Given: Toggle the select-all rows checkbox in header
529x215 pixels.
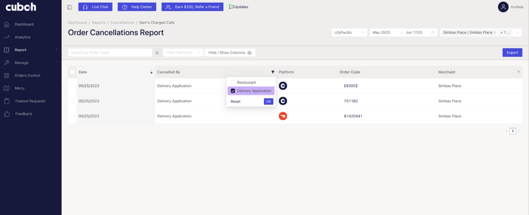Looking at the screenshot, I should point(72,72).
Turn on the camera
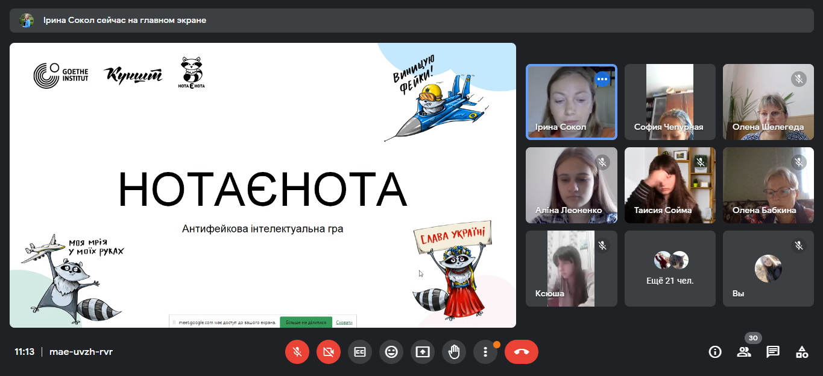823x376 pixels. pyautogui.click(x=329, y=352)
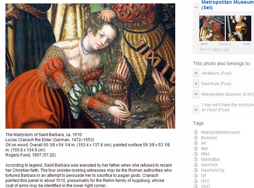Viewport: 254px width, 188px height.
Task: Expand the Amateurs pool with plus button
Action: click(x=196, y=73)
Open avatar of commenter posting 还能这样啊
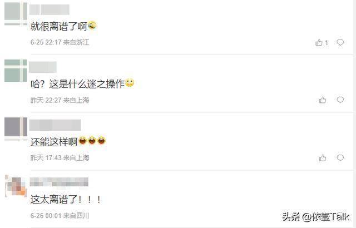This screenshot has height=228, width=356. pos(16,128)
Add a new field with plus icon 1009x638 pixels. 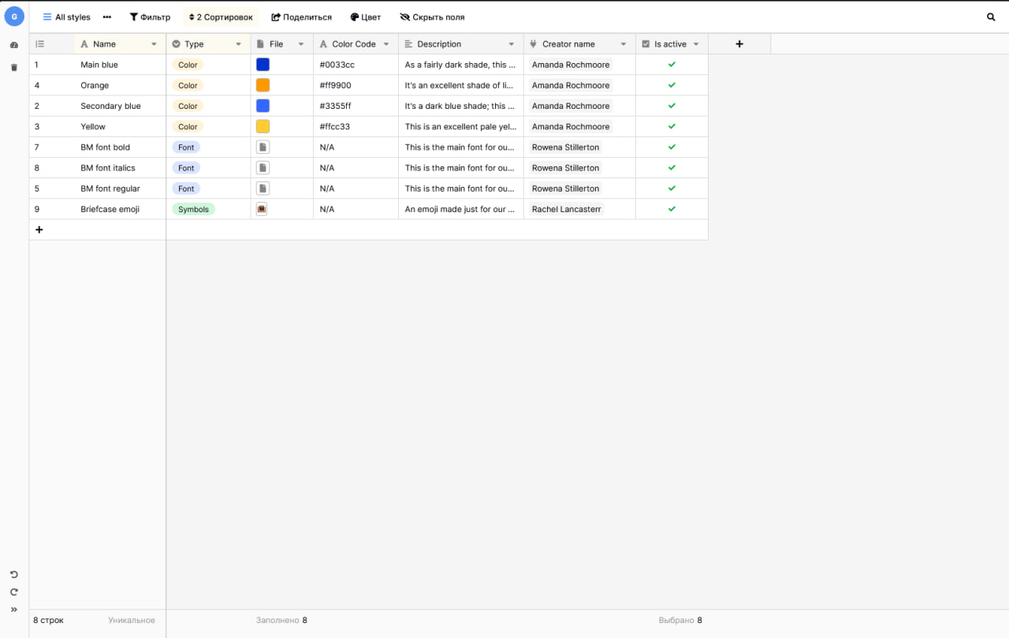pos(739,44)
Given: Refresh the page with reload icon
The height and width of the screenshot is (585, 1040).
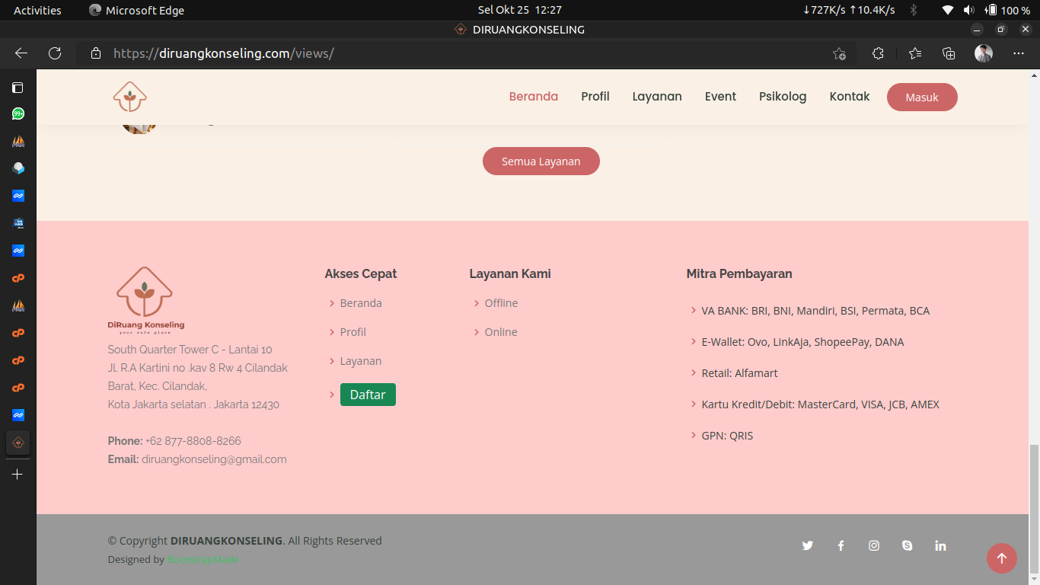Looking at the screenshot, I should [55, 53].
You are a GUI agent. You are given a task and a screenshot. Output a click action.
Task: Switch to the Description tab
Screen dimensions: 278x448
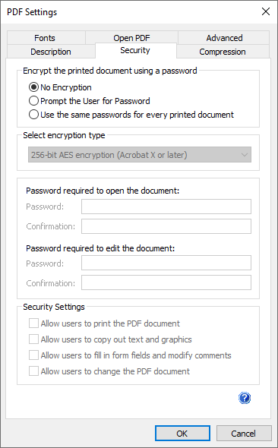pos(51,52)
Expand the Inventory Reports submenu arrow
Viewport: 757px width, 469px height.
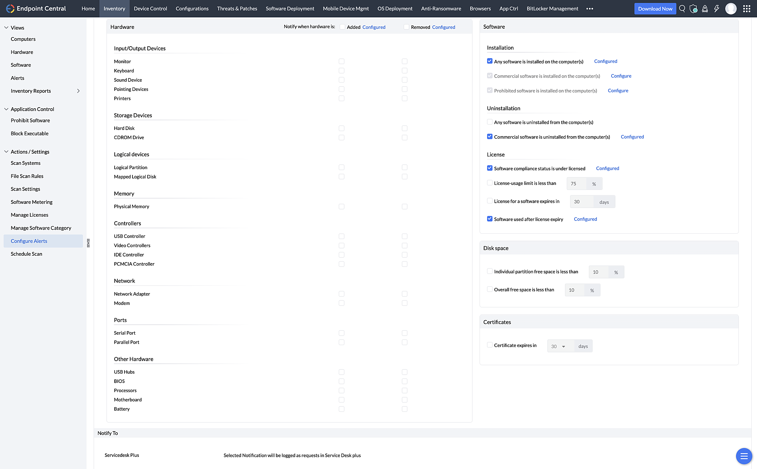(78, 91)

◆ ◆ ◆ ◆ ◆ ◆ ◆

Brief: Copy the listing word for word, starting with the line that contains "You are a GUI" and going on through the end of the listing. Leave the pictures out of your copy.

Result for this task:
You are a GUI agent. You are given a task and a screenshot. Output a click action.
Task: Switch to the Description tab
Screen dimensions: 278x448
pos(51,52)
Expand the Inventory Reports submenu arrow
Viewport: 757px width, 469px height.
(78, 91)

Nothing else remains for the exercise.